Дальнейшее напоминало лавину. Почти никто ничего не сделал нарочно, но на нас одно за другим обрушились непредвиденные события. Альфонсо вернулся домой в слезах, потому что проиграл. Его четырнадцатилетний брат Стефано, подмастерье колбасника в лавке (бывшей мастерской столяра Пелузо) – она принадлежала его отцу, но тот в нее никогда не заглядывал, – на следующий день пришел к школе, подстерег Лилу и стал ей угрожать. Она в ответ обозвала его таким ужасным словом, что он прижал ее к стене, схватил за язык и заорал, что сейчас проткнет его булавкой. Лила вернулась домой и обо всем рассказала своему брату Рино: по ходу ее рассказа его лицо все сильнее наливалось краской, в глазах разгорался огонь. Как-то, когда Энцо шел домой один, без своей банды, на него налетел Стефано, надавал пощечин, повалил на землю и испинал ногами. Рино утром отправился на поиски Стефано, и они подрались, причем силы были примерно равны. Спустя несколько дней в дверь Черулло постучала жена дона Акилле, тетя Мария, и закатила Нунции скандал с криками и оскорблениями. Еще через несколько дней, в воскресенье, сапожник Фернандо Черулло, отец Лилы и Рино, маленький тощий мужчина, после мессы робко подошел к дону Акилле и попросил у него прощения, хотя понятия не имел за что. Я этого не видела или, по крайней мере, не помню, но рассказывали, будто слова извинения он произнес громко, чтобы все слышали, а дон Акилле прошел мимо него, будто сапожник обращается не к нему, а к кому-то другому. Вскоре после этого мы с Лилой попали Энцо камнем в лодыжку, а Энцо швырнул камень Лиле в голову. Я тогда завизжала от ужаса. Пока Лила с окровавленной головой и слипшимися волосами поднималась, Энцо спустился с насыпи, тоже роняя капли крови, увидел Лилу и совершенно неожиданно расплакался прямо у нас на глазах. Вскоре Рино, обожаемый брат Лилы, пришел к школе и отлупил Энцо, который почти не защищался. Рино был старше, крупнее, и у него был повод. Энцо ни словом не обмолвился об избиении ни своей банде, ни матери, ни отцу, ни братьям, ни двоюродным братьям, которые работали в поле или продавали с повозки фрукты и овощи. На этом благодаря ему вендетта закончилась.

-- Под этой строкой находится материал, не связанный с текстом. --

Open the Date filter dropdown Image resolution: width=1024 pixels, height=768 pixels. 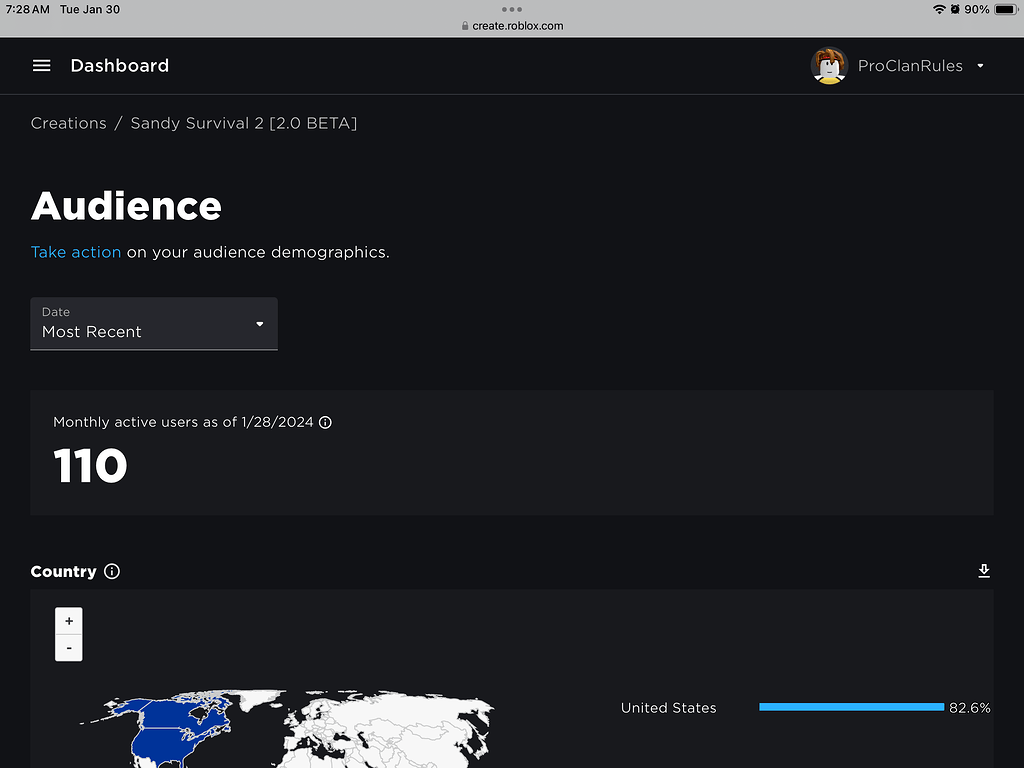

Лила ходила с перевязанной головой недолго, но гордо. Потом она сняла повязку и показывала всем, кто просил, черную рану с красноватыми краями, которая спускалась на лоб из-под волос. Наконец она забыла о том, что произошло, и, когда кто-нибудь засматривался на белую отметину, оставшуюся на коже, хмурилась и топала ногой, что означало: «Что уставился? Иди куда шел!» Мне она не сказала ничего, ни слова благодарности за то, что я подавала ей камни и вытирала кровь краем фартука. Но с того дня начала предлагать мне соревнования на смелость, которые не имели ничего общего со школой.

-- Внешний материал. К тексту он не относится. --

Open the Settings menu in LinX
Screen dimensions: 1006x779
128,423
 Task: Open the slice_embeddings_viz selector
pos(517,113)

Мы встречались во дворе все чаще. Мы показывали друг другу кукол, но в руки не давали, играли рядом, но как будто поодиночке. Однажды мы разрешили куклам встретиться, чтобы посмотреть, поладят ли они. Так наступил день, когда мы сели у подвального окна с отогнутой сеткой и поменялись куклами: Лила немного подержала в руках мою куклу, я – ее, а потом она ни с того ни с сего подвела Тину к отверстию в сетке и столкнула вниз.
Меня охватил ужас. Дороже этой пластмассовой куклы у меня ничего не было. Я знала, что Лила злая, но никогда не думала, что она может обойтись со мной так жестоко. Кукла была для меня живой, одна мысль о том, что она теперь внизу, в подвале, среди тысяч обитающих там зверей, повергала меня в отчаяние. Но я уже понемногу овладевала искусством, в котором позже достигну больших успехов. Я сдержала свою боль, спрятала ее за блеском глаз. Получилось так правдоподобно, что Лила спросила меня на диалекте:
– Тебе что, все равно?
Я не ответила. Мне было очень плохо, но я чувствовала, что, если мы с ней поссоримся, станет еще хуже. Меня как будто зажало между двух страданий – потерей куклы и возможной потерей Лилы. Я не сказала ни слова, зато – без всякой злости, как что-то естественное – сделала то, что на самом деле вовсе не было для меня естественным. Понимая, что сильно рискую, я взяла и бросила в подвал ее куклу Ну.
Лила смотрела на меня, не веря своим глазам.
– Как ты, так и я, – сказала я громким от ужаса голосом.
– А теперь иди и принеси ее!
– Если ты тоже пойдешь.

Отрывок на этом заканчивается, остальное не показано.